GIVEN RECORDS:

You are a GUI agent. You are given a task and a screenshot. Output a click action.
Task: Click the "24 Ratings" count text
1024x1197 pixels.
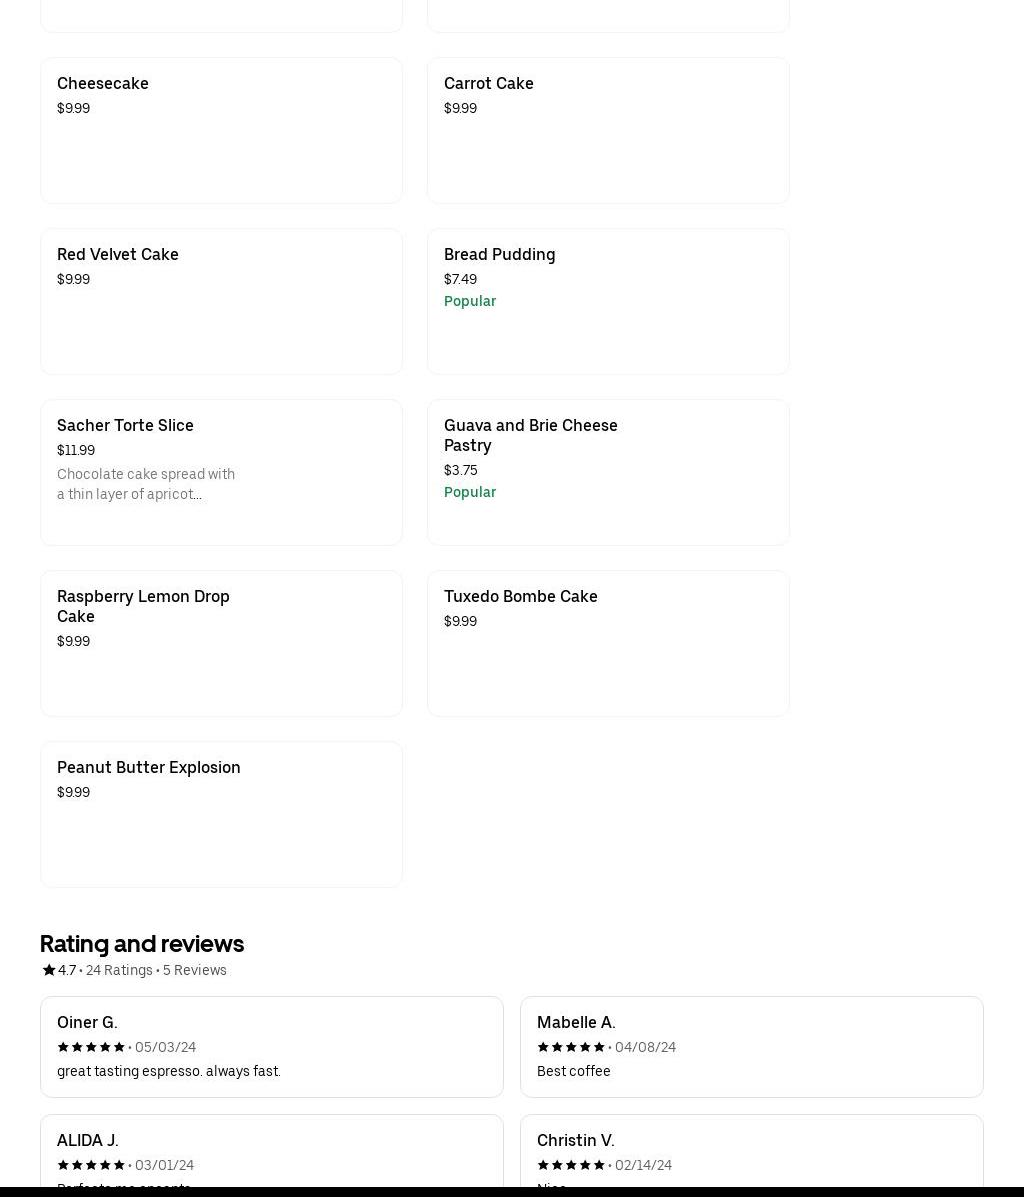click(x=119, y=970)
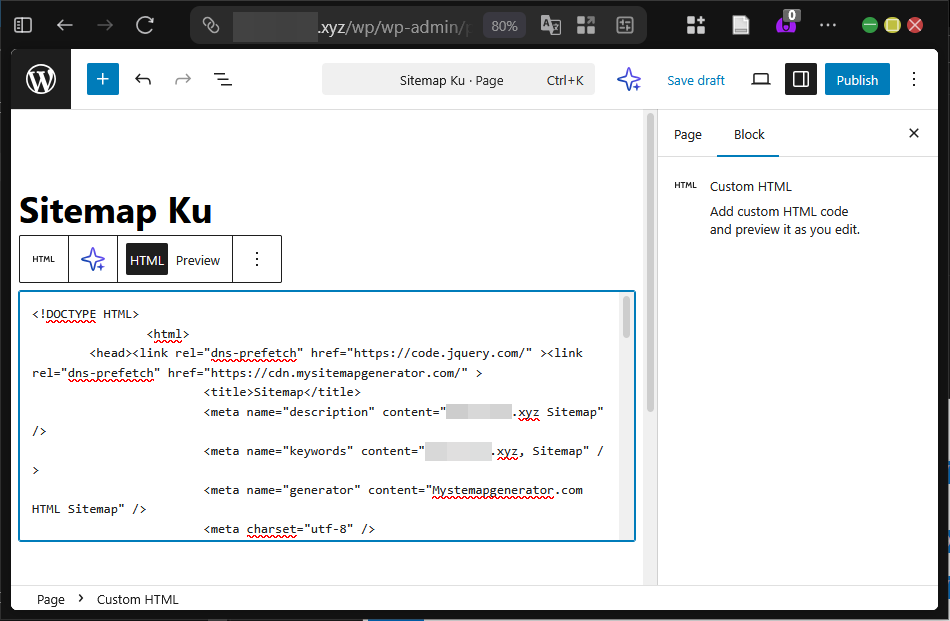The image size is (950, 621).
Task: Open the browser extensions puzzle menu
Action: coord(696,25)
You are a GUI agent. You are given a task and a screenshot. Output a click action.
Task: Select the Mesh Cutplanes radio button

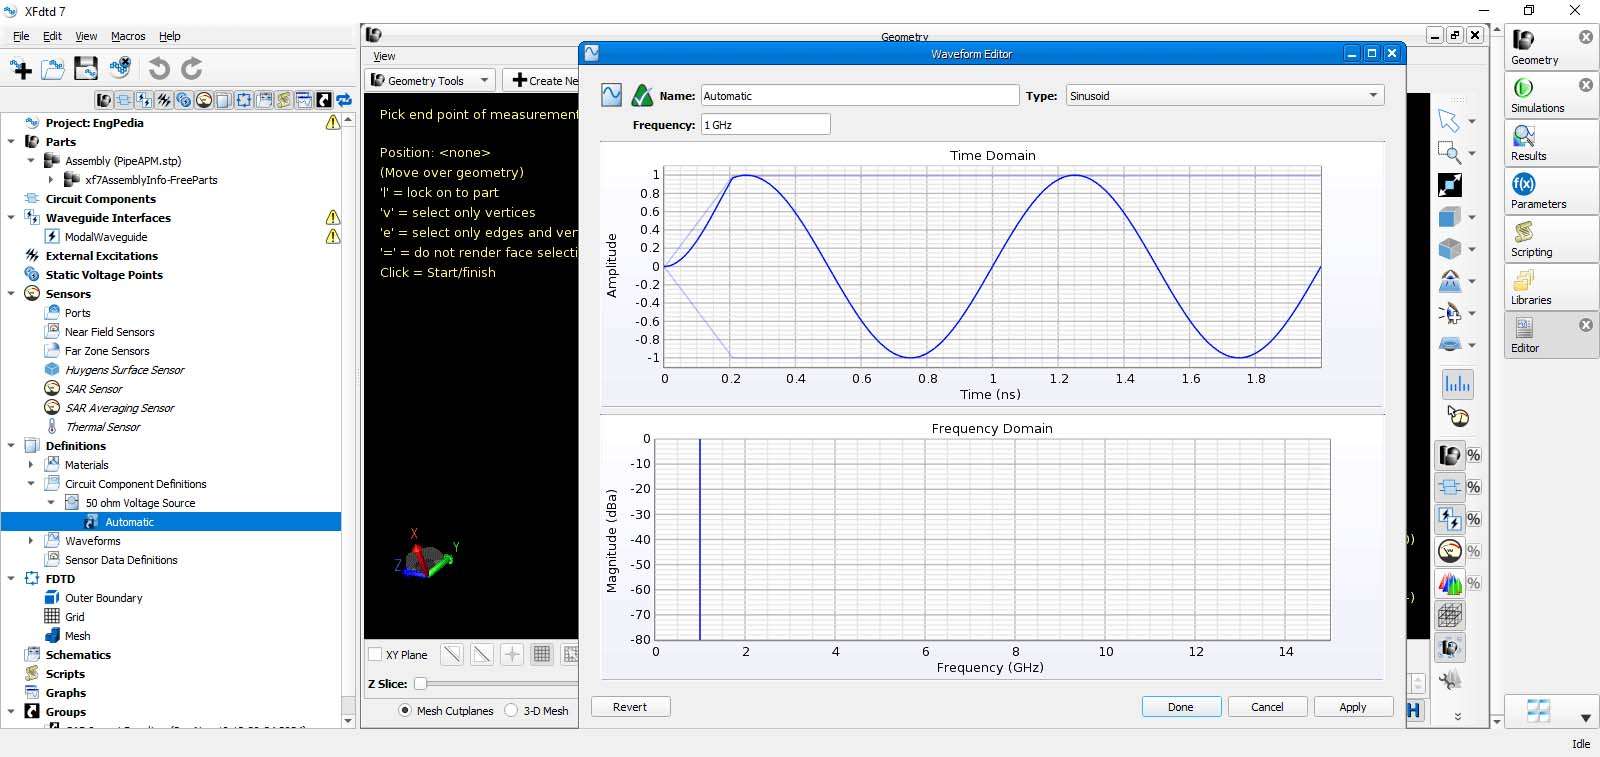405,711
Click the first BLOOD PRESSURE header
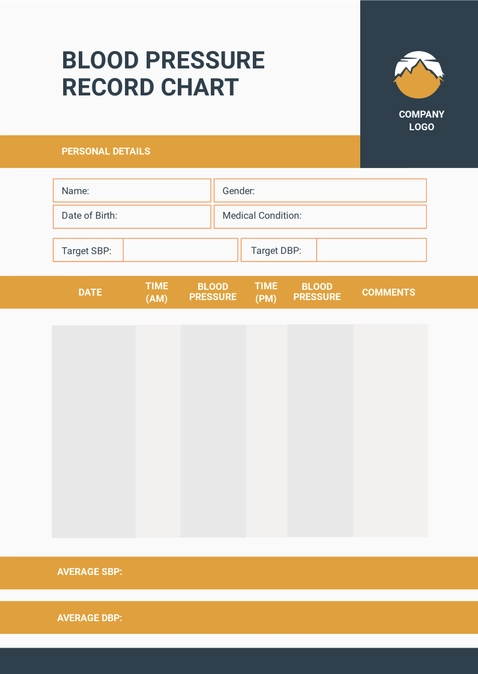 213,292
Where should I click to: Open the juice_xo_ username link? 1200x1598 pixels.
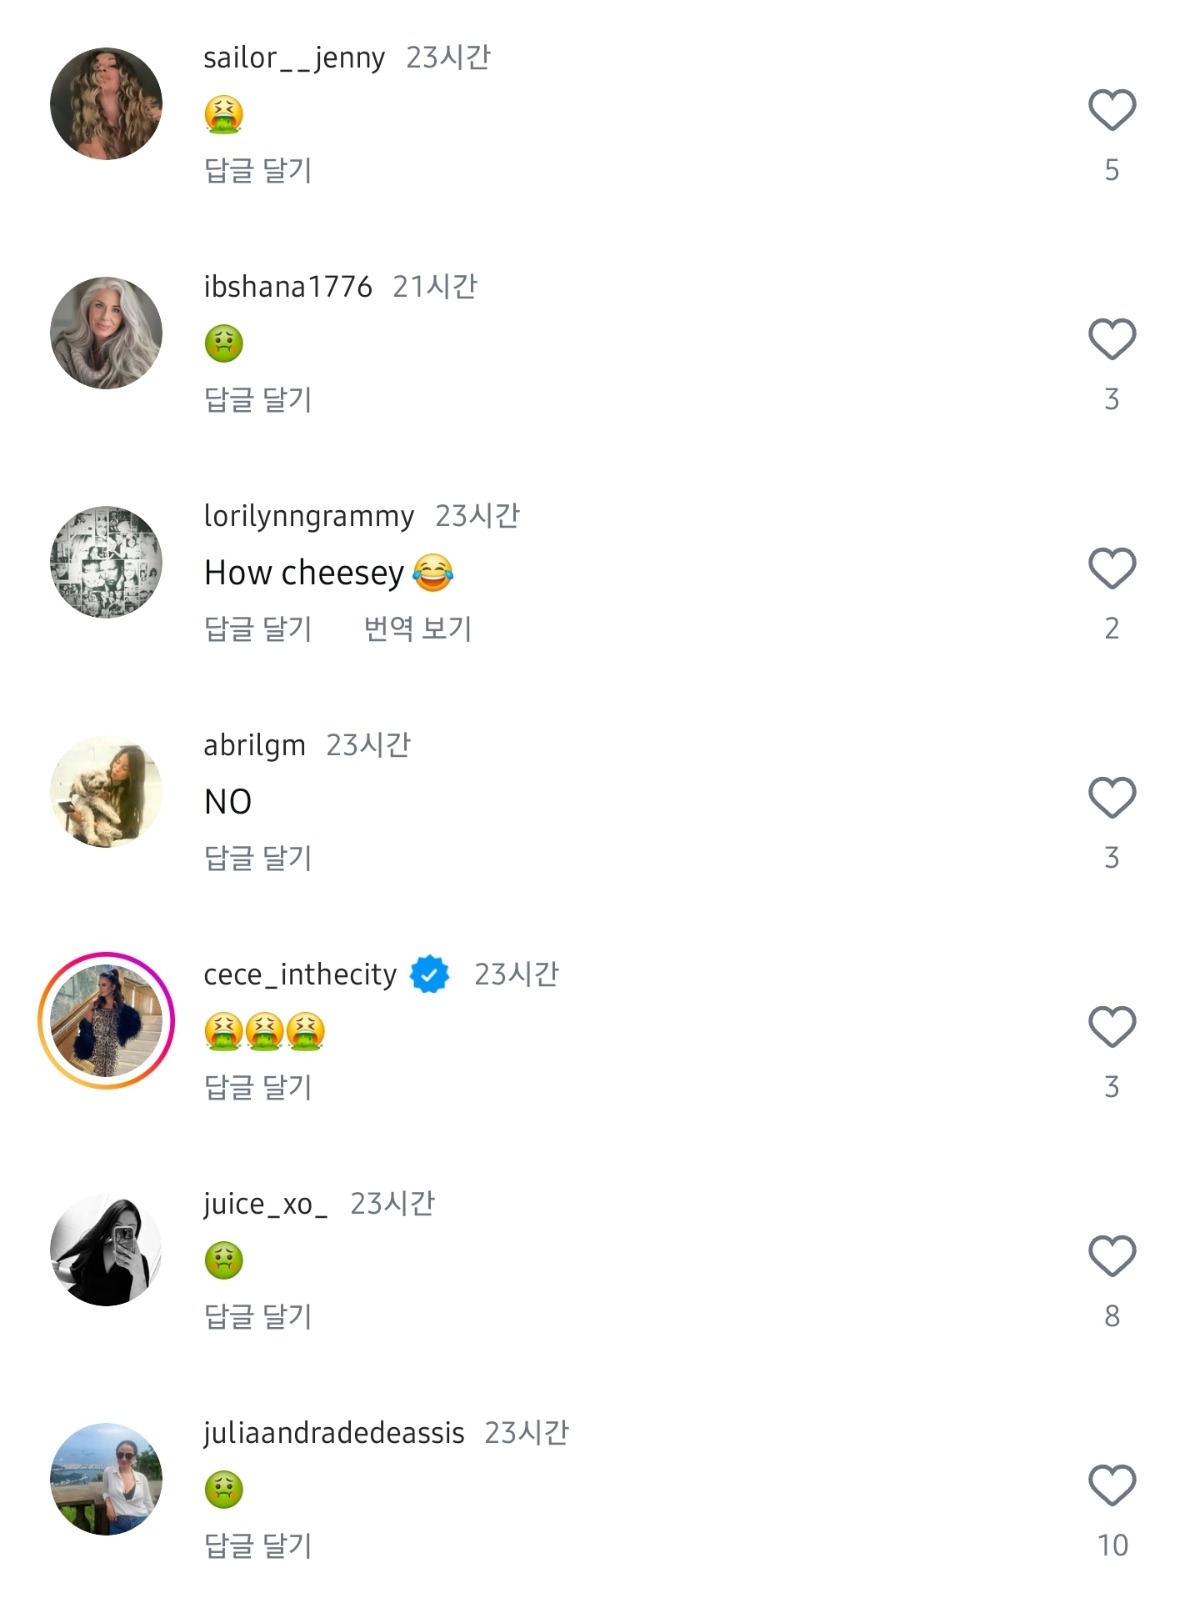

ACTION ITEM:
All lines above must be repeated exactly, and the pictures must be omitted.

EXERCISE SOLUTION:
You are a GUI agent. You are given a task and a screenshot. Output a click action.
Task: Click the "24 Ratings" count text
1024x1197 pixels.
click(x=119, y=970)
The image size is (950, 621).
Task: Open the browser extensions puzzle menu
Action: coord(696,25)
You are a GUI agent. You are given a task and a screenshot. Output a click action.
Task: Select the Mesh Cutplanes radio button

405,711
Click the first BLOOD PRESSURE header
 213,292
Where should I click to: Open the juice_xo_ username link? 1200x1598 pixels.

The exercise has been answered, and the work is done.